Ermittlungen der Zentralen Stelle in Ludwigsburg wegen Verbrechen in Leipzig-Schönau führten in den 1970er-Jahren zu keinem Ergebnis.
Räumung
Ende März 1945 kehrten die Frauen, die die SS im Monat zuvor in das Außenlager Leau gebracht hatte, nach Leipzig-Schönau zurück. Anfang April 1945 trafen zudem 789 Frauen aus dem Außenlager in Hessisch Lichtenau ein. Die SS löste das Lager spätestens am 13. April 1945 auf und zwang die Frauen, in Richtung Osten zu marschieren. Zwei Wochen wurden sie zu Fuß hin und her getrieben, vermutlich in verschiedenen Gruppen.

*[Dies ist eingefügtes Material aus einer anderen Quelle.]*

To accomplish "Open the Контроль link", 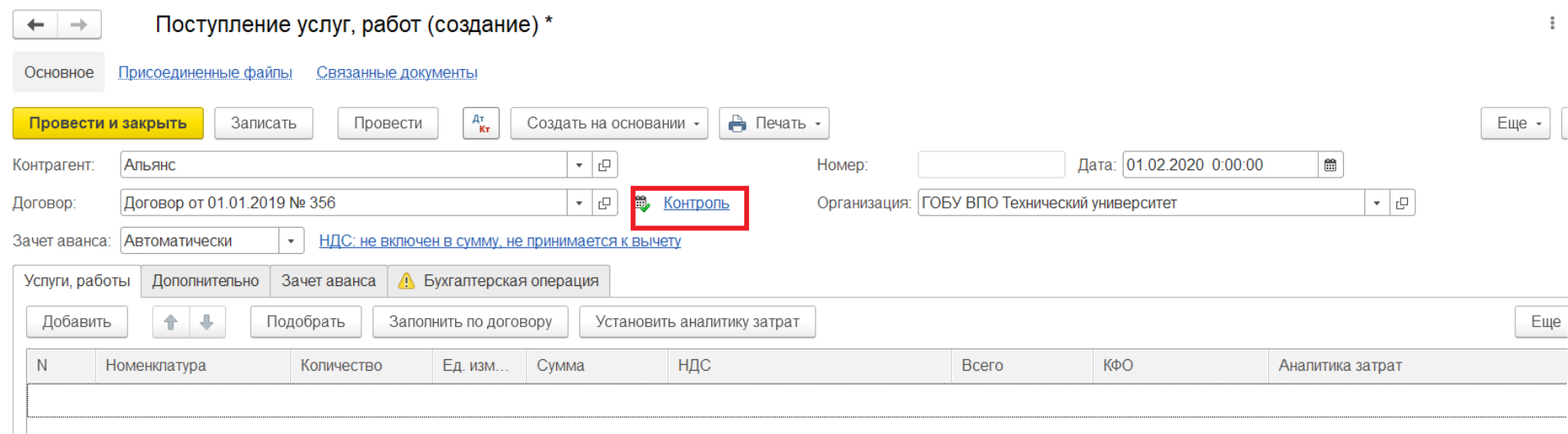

Ein Teil der Frauen konnte Ende April in Strehla, nordwestlich von Dresden, befreit werden. Einige Tage später trafen amerikanische Truppen in Wurzen – lediglich 35 Kilometer von Leipzig-Schönau entfernt – auf 403 Frauen aus Leipzig-Schönau und auf 521 Frauen aus Hessisch Lichtenau.
Literatur:
Irmgard Seidel, Leipzig-Schönau, in: Wolfgang Benz u. Barbara Distel (Hg.), Der Ort des Terrors. Geschichte der nationalsozialistischen Konzentrationslager. Band 3: Sachsenhausen, Buchenwald, München 2006, S. 493-495.